I just finished the process of setting up continuous integration from scratch for one of my projects, cellom2tif, a simple image file converter/liberator. I thought I would write a blog post about that process, but it has slowly mutated into a hefty document that I thought would work better as a series. I'll cover automated testing, test coverage, and how to get these to run automatically for your project with Travis-CI and Coveralls.

Without further ado, here goes the first post: how to set up automated testing for your Python project using pytest.

Automated tests, and why you need them

Software engineering is hard, and it's incredibly easy to mess things up, so you should write tests for all your functions, which ensure that nothing obviously stupid is going wrong. Tests can take a lot of different forms, but here's a really basic example. Suppose this is a function in your file, maths.py:

def square(x):
    return x ** 2

Then, elsewhere in your package, you should have a file test_maths.py with the following function definition:

from maths import square

def test_square():
    x = 4
    assert square(x) == 16

This way, if someone (such as your future self) comes along and messes with the code in square(), test_square will tell you whether they broke it.

Testing in Python with pytest

A whole slew of testing frameworks, such as nose, will then traverse your project, look for files and functions whose names begin with test_, run them, and report any errors or assertion failures.

I've chosen to use pytest as my framework because:

  • it is a strict superset of both nose and Python's built-in unittest, so that if you run it on projects set up with those, it'll work out of the box;
  • its output is more readable than nose's; and
  • its fixtures provide a very nice syntax for test setup and cleanup.
For a quick intro to pytest, you can watch Andreas Pelme's talk at this year's EuroPython conference:

But the basics are very simple: sprinkle files named test_something.py throughout your project, each containing one or more test_function() definition; then type py.test on the command line (at your project root directory), and voila! Pytest will traverse all your subdirectories, gather up all the test files and functions, and run your tests.

Here's the output for the minimal maths project described above:

~/projects/maths $ py.test
============================= test session starts ==============================
platform darwin -- Python 2.7.8 -- py-1.4.20 -- pytest-2.5.2
collected 1 items

test_maths.py .

=========================== 1 passed in 0.03 seconds ===========================

In addition to the test functions described above, there is a Python standard called doctest in which properly formatted usage examples in your documentation are automatically run as tests. Here's an example:

def square(x):
    """Return the square of a number `x`.

    [...]

    Examples
    --------
    >>> square(5)
    25
    """
    return x ** 2

(See my post on NumPy docstring conventions for what should go in the ellipsis above.)

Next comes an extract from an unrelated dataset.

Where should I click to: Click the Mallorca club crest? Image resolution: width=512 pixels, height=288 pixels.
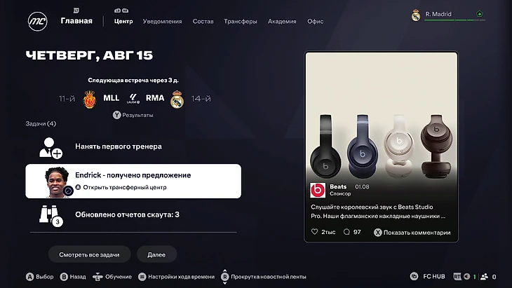pyautogui.click(x=90, y=99)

Depending the complexity of your code, doctests, test functions, or both will be the appropriate route. Pytest supports doctests with the --doctest-modules flag. (This runs both your standard tests and doctests.)

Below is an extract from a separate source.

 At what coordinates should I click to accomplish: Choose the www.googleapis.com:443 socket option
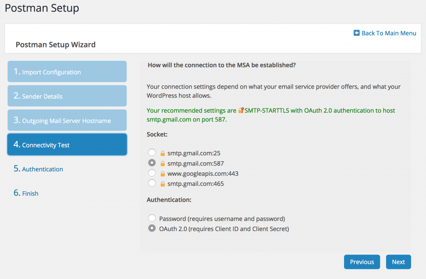(152, 173)
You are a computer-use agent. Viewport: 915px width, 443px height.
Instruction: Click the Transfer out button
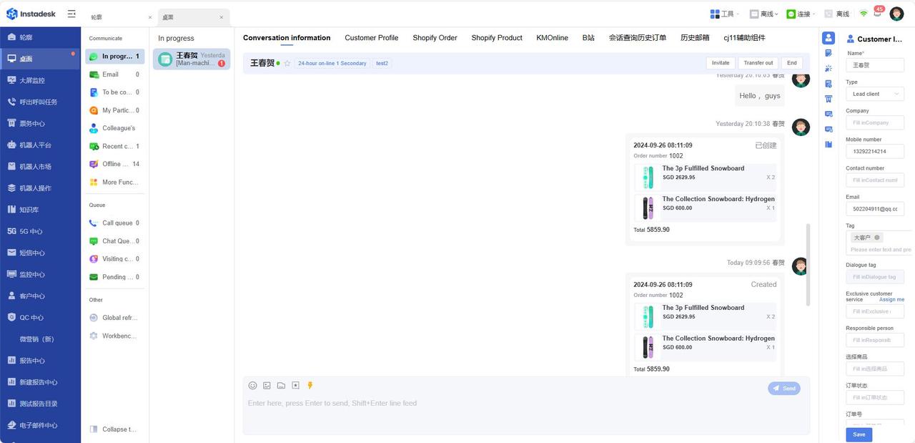[x=758, y=63]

~/projects/maths $ py.test --doctest-modules
============================= test session starts ==============================
platform darwin -- Python 2.7.8 -- py-1.4.20 -- pytest-2.5.2
collected 2 items

maths.py .
test_maths.py .

=========================== 2 passed in 0.06 seconds ===========================

Test-driven development

That was easy! And yet most people, my past self included, neglect tests, thinking they'll do them eventually, when the software is ready. This is backwards. You've probably heard the phrase "Test-driven development (TDD)"; this is what they're talking about: writing your tests before you've written the functionality to pass them. It might initially seem like wasted effort, like you're not making progress in what you actually want to do, which is write your software. But it's not:

https://twitter.com/zspencer/status/514447236239859712

By spending a bit of extra effort to prevent bugs down the road, you will get to where you want to go faster.